**Work to complete**
Quote the material exactly, starting with the line that contains "Open Insights with the sparkle icon" and going on through the end of the material.

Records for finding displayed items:
* start *

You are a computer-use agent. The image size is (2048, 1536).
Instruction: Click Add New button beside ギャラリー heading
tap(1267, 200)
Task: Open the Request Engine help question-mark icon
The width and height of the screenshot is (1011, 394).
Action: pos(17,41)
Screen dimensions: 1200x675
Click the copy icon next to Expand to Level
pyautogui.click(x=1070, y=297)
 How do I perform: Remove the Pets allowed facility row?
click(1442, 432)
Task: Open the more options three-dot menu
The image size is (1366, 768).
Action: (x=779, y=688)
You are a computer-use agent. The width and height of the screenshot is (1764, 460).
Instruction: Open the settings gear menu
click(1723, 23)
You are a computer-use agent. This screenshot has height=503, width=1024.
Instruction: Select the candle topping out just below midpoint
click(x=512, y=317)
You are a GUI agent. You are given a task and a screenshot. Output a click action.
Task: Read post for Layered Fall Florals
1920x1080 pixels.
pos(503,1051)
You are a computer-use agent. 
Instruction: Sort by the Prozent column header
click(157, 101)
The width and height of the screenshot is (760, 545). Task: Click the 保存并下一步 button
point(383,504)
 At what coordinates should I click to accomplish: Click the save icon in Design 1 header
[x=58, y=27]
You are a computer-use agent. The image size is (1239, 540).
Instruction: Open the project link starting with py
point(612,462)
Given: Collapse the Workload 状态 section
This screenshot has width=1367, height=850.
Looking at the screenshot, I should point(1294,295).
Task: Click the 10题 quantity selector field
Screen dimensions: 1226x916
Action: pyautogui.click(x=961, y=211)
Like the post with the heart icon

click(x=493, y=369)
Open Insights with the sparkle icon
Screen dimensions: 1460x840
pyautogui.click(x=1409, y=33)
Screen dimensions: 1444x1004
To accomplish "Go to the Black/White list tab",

* end *

**Task solution**
Open Insights with the sparkle icon
Screen dimensions: 1460x840
pyautogui.click(x=1409, y=33)
Screen dimensions: 1444x1004
To accomplish "Go to the Black/White list tab",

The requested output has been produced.